Exercise objective →
Copy out every line in the data below that contains the string "dimensions". Case counts, so match capitalization exactly.

Available records →
** Begin **

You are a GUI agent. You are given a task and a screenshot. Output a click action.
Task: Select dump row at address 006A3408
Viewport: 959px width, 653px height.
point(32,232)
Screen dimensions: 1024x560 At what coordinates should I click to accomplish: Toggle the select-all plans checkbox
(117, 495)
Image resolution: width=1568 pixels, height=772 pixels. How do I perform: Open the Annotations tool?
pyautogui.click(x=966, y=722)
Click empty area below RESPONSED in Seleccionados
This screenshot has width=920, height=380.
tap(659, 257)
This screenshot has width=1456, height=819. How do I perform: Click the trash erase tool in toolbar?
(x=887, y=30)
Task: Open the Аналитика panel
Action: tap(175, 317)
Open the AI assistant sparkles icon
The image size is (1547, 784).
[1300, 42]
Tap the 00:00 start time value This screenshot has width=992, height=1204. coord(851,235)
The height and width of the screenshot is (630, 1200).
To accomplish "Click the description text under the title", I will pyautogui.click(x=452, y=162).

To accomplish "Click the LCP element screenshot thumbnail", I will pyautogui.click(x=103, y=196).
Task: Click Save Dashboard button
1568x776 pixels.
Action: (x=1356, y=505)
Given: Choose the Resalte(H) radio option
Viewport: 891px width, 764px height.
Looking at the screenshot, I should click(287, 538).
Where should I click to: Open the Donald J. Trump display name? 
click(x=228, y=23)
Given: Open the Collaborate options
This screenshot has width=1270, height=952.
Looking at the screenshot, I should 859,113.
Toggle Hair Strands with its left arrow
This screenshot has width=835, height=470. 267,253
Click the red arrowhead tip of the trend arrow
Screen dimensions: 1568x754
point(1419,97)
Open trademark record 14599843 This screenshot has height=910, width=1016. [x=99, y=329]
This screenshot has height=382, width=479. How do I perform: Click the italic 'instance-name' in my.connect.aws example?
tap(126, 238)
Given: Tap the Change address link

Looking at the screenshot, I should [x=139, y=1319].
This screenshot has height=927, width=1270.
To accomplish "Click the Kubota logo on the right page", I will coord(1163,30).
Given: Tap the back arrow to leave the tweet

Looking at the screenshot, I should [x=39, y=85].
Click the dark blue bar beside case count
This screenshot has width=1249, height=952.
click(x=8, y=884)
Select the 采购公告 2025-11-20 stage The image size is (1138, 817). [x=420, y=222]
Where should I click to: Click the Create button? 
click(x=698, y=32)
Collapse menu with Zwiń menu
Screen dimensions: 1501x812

** End **

Reply →
Screen dimensions: 1024x560 At what coordinates should I click to accomplish: Toggle the select-all plans checkbox
Screen dimensions: 1568x754
Screen dimensions: 1501x812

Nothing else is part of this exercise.